:: EXERCISE DESCRIPTION ::
Take the data that follows and return it exactly.

:: DATASET RECORDS ::

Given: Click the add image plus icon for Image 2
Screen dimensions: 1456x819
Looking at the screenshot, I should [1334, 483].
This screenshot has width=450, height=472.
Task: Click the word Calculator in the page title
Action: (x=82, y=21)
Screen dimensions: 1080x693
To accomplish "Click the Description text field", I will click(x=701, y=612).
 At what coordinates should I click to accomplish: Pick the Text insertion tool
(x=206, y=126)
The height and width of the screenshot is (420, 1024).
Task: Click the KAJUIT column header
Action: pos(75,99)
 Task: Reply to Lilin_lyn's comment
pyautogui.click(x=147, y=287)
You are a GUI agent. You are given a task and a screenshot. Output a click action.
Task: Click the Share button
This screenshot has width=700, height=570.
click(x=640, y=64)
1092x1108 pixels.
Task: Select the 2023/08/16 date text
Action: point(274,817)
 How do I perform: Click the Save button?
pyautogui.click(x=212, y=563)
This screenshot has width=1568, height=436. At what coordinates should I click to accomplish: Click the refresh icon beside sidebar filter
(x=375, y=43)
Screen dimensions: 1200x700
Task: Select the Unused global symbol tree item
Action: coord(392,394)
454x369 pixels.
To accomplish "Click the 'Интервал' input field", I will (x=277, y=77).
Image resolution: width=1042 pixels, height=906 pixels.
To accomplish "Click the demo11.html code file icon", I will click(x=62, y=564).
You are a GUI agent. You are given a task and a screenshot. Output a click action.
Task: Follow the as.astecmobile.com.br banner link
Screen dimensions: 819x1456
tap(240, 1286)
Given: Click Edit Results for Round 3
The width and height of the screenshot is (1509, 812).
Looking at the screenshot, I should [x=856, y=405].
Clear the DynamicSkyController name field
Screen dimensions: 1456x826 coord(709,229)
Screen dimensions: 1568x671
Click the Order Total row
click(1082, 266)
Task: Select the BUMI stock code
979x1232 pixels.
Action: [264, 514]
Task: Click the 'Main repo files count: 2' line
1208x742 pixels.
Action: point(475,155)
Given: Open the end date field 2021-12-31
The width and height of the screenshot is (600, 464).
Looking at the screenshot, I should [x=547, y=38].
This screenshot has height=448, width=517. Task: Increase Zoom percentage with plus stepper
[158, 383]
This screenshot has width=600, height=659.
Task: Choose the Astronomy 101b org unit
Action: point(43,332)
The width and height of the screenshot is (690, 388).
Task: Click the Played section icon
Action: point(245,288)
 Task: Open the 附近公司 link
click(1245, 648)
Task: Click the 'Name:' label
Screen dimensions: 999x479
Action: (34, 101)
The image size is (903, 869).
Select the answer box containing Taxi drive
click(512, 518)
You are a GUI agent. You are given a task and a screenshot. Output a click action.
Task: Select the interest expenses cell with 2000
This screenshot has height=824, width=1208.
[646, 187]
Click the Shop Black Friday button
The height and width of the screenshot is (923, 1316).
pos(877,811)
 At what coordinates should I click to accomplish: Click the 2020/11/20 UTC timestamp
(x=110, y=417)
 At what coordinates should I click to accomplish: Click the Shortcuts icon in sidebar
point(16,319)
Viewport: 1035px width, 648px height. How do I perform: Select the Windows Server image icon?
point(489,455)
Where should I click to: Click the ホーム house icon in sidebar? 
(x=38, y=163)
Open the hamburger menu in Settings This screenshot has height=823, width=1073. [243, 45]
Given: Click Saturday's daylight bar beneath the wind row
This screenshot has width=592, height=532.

:: EXERCISE SOLUTION ::
Given: Click the add image plus icon for Image 2
Screen dimensions: 1456x819
Looking at the screenshot, I should [1334, 483].
This screenshot has width=450, height=472.
Task: Click the word Calculator in the page title
Action: (x=82, y=21)
Screen dimensions: 1080x693
To accomplish "Click the Description text field", I will click(x=701, y=612).
 At what coordinates should I click to accomplish: Pick the Text insertion tool
(x=206, y=126)
The height and width of the screenshot is (420, 1024).
Task: Click the KAJUIT column header
Action: pos(75,99)
 Task: Reply to Lilin_lyn's comment
pyautogui.click(x=147, y=287)
You are a GUI agent. You are given a task and a screenshot. Output a click action.
Task: Click the Share button
This screenshot has width=700, height=570.
click(x=640, y=64)
1092x1108 pixels.
Task: Select the 2023/08/16 date text
Action: point(274,817)
 How do I perform: Click the Save button?
pyautogui.click(x=212, y=563)
This screenshot has width=1568, height=436. At what coordinates should I click to accomplish: Click the refresh icon beside sidebar filter
(x=375, y=43)
Screen dimensions: 1200x700
Task: Select the Unused global symbol tree item
Action: coord(392,394)
454x369 pixels.
To accomplish "Click the 'Интервал' input field", I will (x=277, y=77).
Image resolution: width=1042 pixels, height=906 pixels.
To accomplish "Click the demo11.html code file icon", I will click(x=62, y=564).
You are a GUI agent. You are given a task and a screenshot. Output a click action.
Task: Follow the as.astecmobile.com.br banner link
Screen dimensions: 819x1456
tap(240, 1286)
Given: Click Edit Results for Round 3
The width and height of the screenshot is (1509, 812).
Looking at the screenshot, I should [x=856, y=405].
Clear the DynamicSkyController name field
Screen dimensions: 1456x826 coord(709,229)
Screen dimensions: 1568x671
Click the Order Total row
click(1082, 266)
Task: Select the BUMI stock code
979x1232 pixels.
Action: [264, 514]
Task: Click the 'Main repo files count: 2' line
1208x742 pixels.
Action: point(475,155)
Given: Open the end date field 2021-12-31
The width and height of the screenshot is (600, 464).
Looking at the screenshot, I should [x=547, y=38].
This screenshot has height=448, width=517. Task: Increase Zoom percentage with plus stepper
[158, 383]
This screenshot has width=600, height=659.
Task: Choose the Astronomy 101b org unit
Action: point(43,332)
The width and height of the screenshot is (690, 388).
Task: Click the Played section icon
Action: point(245,288)
 Task: Open the 附近公司 link
click(1245, 648)
Task: Click the 'Name:' label
Screen dimensions: 999x479
Action: (34, 101)
The image size is (903, 869).
Select the answer box containing Taxi drive
click(512, 518)
You are a GUI agent. You are given a task and a screenshot. Output a click action.
Task: Select the interest expenses cell with 2000
This screenshot has height=824, width=1208.
[646, 187]
Click the Shop Black Friday button
The height and width of the screenshot is (923, 1316).
pos(877,811)
 At what coordinates should I click to accomplish: Click the 2020/11/20 UTC timestamp
(x=110, y=417)
 At what coordinates should I click to accomplish: Click the Shortcuts icon in sidebar
point(16,319)
Viewport: 1035px width, 648px height. How do I perform: Select the Windows Server image icon?
point(489,455)
Where should I click to: Click the ホーム house icon in sidebar? 
(x=38, y=163)
Open the hamburger menu in Settings This screenshot has height=823, width=1073. [243, 45]
Given: Click Saturday's daylight bar beneath the wind row
This screenshot has width=592, height=532.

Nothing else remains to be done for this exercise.